▽
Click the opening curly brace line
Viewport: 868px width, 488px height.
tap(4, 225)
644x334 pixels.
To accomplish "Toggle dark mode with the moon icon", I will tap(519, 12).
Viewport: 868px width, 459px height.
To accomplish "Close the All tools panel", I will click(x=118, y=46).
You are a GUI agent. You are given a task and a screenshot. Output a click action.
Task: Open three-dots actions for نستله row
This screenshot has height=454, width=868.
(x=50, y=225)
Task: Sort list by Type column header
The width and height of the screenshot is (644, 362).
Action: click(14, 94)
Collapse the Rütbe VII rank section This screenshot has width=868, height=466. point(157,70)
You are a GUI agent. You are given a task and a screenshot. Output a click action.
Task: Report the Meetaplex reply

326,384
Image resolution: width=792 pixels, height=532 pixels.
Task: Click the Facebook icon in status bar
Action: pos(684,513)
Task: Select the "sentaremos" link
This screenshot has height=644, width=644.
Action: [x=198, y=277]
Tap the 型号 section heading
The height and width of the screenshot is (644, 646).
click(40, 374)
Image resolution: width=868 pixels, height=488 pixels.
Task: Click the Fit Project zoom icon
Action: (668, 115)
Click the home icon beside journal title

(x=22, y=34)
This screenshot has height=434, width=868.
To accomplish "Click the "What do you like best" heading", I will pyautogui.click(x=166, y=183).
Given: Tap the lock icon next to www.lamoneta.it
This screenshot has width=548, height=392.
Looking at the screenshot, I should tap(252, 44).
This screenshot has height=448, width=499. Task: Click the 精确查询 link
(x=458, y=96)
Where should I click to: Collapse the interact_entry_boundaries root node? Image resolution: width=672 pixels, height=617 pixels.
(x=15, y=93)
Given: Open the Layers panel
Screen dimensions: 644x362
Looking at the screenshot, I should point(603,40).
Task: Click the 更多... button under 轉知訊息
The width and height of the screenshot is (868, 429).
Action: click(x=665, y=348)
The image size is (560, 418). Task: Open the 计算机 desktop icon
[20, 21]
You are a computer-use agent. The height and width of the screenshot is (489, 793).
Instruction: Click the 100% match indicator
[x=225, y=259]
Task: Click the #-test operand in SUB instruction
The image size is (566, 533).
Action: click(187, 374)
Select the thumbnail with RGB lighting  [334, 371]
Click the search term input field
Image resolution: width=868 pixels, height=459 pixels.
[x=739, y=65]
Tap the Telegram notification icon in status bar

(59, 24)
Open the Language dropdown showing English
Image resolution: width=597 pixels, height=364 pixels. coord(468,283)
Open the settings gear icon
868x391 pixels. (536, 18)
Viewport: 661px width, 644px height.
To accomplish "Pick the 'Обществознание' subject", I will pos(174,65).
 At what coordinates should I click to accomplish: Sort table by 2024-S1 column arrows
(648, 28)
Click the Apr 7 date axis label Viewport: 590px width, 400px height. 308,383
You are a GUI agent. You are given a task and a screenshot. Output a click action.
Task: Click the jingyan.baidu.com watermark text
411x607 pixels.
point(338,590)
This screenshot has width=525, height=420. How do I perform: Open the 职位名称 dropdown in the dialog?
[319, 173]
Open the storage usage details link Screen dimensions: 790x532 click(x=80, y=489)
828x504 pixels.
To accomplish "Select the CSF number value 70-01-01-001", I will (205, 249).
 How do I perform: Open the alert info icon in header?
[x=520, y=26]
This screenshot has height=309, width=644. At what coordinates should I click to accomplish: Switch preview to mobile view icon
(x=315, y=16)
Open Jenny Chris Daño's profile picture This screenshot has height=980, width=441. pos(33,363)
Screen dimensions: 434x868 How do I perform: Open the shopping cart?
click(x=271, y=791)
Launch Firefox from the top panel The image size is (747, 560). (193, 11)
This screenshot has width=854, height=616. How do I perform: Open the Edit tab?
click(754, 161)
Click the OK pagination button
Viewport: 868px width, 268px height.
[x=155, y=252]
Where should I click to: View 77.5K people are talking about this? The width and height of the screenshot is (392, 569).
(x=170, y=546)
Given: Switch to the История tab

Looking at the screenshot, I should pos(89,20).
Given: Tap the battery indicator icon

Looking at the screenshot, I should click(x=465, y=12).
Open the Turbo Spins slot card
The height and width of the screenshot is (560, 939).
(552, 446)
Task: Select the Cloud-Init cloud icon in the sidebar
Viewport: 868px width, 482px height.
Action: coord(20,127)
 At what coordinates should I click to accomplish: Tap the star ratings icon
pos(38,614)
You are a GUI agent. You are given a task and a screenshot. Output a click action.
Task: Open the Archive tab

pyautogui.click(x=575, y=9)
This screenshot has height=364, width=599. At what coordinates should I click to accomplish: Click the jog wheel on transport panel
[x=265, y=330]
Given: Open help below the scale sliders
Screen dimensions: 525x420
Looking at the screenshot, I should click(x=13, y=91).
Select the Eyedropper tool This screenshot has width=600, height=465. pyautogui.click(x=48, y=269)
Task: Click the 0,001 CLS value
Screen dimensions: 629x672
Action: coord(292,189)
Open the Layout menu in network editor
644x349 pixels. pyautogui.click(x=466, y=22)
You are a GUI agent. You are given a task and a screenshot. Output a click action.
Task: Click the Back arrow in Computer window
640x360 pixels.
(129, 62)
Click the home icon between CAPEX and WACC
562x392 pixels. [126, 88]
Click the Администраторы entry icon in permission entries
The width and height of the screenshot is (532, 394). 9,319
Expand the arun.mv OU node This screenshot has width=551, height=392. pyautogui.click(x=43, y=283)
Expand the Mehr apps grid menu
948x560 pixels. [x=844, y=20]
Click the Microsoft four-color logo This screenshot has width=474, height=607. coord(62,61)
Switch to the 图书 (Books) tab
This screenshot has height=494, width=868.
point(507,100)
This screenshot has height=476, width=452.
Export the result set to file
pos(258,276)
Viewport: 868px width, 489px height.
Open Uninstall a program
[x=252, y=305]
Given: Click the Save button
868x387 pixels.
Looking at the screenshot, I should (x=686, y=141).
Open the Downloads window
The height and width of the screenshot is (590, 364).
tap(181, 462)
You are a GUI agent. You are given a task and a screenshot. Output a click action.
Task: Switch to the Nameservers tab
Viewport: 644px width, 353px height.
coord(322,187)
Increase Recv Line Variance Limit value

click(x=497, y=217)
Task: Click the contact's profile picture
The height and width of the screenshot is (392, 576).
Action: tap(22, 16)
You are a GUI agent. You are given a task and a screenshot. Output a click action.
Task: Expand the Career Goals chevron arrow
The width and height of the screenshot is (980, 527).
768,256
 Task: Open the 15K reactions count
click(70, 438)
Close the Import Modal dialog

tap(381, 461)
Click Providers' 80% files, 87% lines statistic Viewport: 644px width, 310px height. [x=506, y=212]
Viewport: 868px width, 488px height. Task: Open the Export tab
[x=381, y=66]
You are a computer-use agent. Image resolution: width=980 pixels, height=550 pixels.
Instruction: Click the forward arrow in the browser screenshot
△
**PROBLEM STATEMENT**
The reply should consist of a single number: how many lines in the listing contain the word "profile".

**ANSWER SECTION**
2